The exercise: Transcribe verbatim the rows that open with the line containing "You are a computer-use" and close with the line containing "click(x=137, y=61)", including both of those lines.

Data provided:
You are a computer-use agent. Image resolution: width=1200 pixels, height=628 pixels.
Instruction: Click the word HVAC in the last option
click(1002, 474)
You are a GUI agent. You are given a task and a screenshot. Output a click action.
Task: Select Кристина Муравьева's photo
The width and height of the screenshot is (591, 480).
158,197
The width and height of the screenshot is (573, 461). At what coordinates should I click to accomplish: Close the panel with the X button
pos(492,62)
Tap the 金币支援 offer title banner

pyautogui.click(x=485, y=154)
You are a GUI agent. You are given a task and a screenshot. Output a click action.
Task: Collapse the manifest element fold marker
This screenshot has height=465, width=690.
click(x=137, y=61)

--

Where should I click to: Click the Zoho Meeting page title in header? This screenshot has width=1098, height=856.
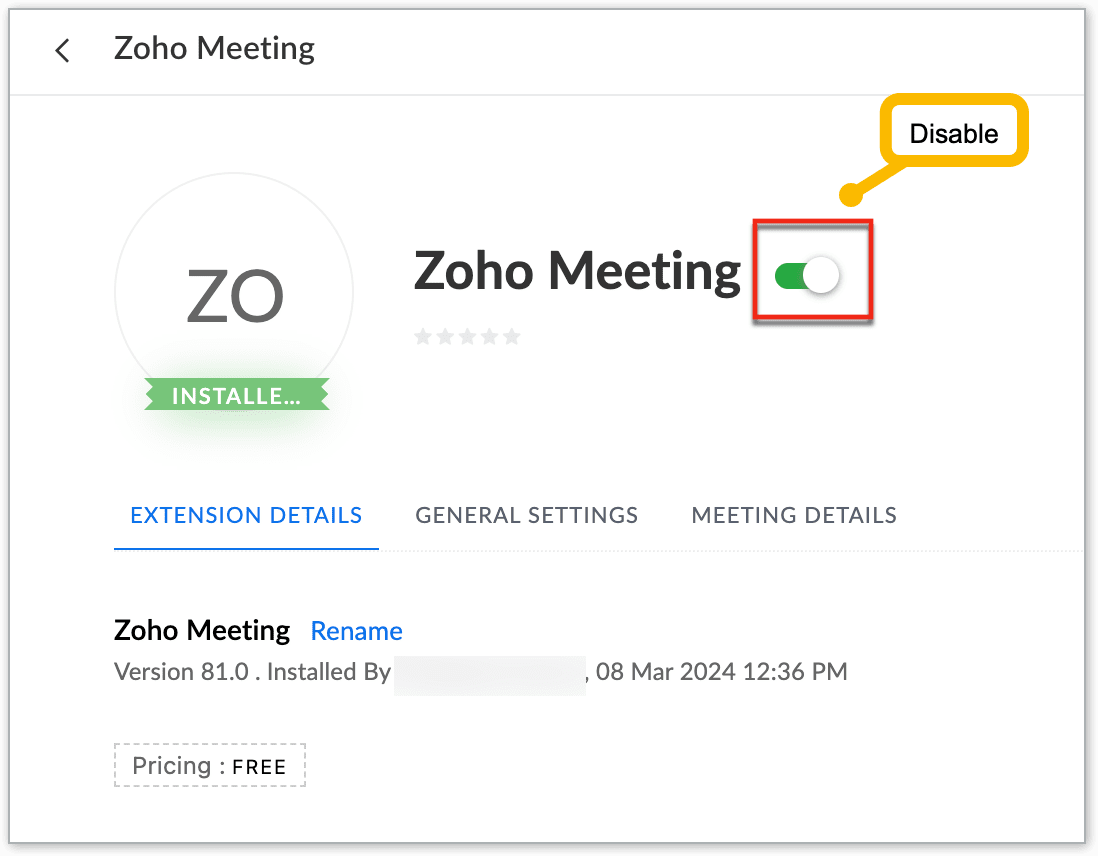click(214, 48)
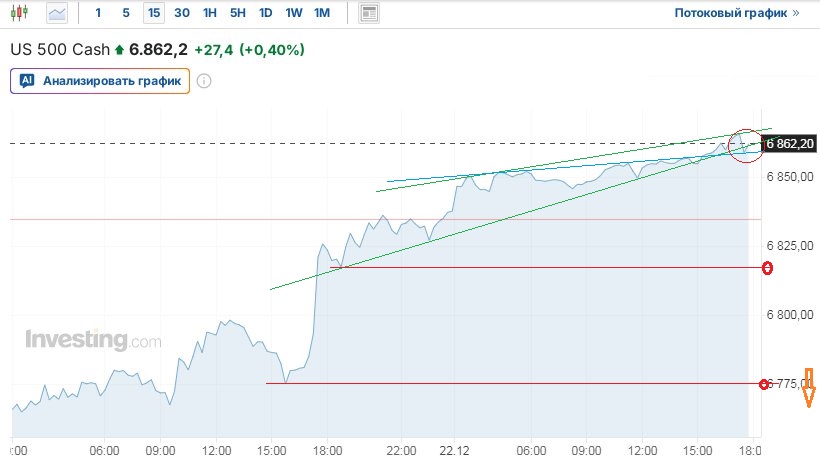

Complete response:
You are a computer-use agent. Image resolution: width=1200 pixels, height=628 pixels.
Instruction: Click the word HVAC in the last option
click(1002, 474)
You are a GUI agent. You are given a task and a screenshot. Output a click action.
Task: Select Кристина Муравьева's photo
The width and height of the screenshot is (591, 480).
158,197
The width and height of the screenshot is (573, 461). At what coordinates should I click to accomplish: Close the panel with the X button
pos(492,62)
Tap the 金币支援 offer title banner

pyautogui.click(x=485, y=154)
You are a GUI agent. You are given a task and a screenshot. Output a click action.
Task: Collapse the manifest element fold marker
This screenshot has height=465, width=690.
click(x=137, y=61)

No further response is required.